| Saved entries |
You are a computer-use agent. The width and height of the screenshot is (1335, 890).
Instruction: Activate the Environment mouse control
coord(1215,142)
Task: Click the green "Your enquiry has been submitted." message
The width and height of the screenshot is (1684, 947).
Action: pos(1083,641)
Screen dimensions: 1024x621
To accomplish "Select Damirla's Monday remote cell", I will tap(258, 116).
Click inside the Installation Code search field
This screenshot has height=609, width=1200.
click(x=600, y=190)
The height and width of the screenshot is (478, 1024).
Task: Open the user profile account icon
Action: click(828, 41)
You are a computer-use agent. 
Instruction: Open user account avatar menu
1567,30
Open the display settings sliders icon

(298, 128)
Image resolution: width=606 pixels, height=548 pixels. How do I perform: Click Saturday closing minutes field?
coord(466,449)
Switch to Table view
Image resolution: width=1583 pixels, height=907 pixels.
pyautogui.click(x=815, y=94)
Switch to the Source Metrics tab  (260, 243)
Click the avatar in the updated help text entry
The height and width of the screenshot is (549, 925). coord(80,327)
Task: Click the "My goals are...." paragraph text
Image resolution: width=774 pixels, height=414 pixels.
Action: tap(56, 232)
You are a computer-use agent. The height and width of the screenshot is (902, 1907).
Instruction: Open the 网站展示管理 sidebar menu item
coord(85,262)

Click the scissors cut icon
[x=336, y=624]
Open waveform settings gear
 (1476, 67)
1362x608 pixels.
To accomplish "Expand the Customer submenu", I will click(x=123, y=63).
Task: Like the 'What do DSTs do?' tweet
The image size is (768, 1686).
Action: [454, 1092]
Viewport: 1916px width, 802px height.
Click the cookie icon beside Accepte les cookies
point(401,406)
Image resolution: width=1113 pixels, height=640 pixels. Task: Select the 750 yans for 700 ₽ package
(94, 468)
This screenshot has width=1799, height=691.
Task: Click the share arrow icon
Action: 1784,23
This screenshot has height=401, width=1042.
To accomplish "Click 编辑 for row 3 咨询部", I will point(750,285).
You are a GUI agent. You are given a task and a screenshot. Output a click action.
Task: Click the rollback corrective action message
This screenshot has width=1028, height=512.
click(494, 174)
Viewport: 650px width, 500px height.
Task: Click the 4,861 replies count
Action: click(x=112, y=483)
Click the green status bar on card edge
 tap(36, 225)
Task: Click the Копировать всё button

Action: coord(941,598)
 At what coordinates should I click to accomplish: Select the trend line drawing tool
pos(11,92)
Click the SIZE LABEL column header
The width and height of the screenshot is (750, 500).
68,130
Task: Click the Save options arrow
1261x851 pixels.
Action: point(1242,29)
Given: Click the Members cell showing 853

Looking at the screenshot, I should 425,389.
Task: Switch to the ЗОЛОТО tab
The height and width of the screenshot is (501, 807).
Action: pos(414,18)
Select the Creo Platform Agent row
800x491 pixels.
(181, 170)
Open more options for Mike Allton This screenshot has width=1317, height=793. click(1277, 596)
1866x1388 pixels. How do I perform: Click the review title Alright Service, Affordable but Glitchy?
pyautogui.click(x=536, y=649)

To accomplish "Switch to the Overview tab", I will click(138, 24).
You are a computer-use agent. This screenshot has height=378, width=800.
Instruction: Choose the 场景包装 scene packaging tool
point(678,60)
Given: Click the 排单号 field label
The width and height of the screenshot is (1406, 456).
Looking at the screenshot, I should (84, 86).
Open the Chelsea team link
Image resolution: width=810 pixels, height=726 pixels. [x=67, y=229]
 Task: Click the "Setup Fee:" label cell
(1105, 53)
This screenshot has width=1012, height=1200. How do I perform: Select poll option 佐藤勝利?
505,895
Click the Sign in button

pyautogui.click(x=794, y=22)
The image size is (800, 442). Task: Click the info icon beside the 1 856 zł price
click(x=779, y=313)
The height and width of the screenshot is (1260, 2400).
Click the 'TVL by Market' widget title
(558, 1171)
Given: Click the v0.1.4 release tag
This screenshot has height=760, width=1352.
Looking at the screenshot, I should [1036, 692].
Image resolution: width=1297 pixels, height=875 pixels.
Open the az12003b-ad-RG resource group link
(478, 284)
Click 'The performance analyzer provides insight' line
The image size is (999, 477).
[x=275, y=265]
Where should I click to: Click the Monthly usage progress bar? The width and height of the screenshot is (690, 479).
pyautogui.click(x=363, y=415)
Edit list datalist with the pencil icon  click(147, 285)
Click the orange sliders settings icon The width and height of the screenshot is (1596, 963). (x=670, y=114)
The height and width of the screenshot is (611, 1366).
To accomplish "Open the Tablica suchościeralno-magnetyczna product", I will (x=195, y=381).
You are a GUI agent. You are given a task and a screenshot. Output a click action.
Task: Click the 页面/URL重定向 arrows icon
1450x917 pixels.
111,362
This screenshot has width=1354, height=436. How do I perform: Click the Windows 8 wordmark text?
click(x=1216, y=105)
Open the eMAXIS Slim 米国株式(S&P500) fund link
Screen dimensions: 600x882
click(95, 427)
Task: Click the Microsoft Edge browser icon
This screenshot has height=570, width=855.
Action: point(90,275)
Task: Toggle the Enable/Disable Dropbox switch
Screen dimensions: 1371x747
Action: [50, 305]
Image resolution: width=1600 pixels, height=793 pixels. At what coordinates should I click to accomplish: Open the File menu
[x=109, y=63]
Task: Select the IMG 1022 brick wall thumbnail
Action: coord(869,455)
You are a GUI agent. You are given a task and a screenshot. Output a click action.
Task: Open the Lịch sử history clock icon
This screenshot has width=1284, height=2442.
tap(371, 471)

| Requirement |
Gather from the data above every line with the string "message".

| Expected answer |
Task: Click the green "Your enquiry has been submitted." message
Task: Click the rollback corrective action message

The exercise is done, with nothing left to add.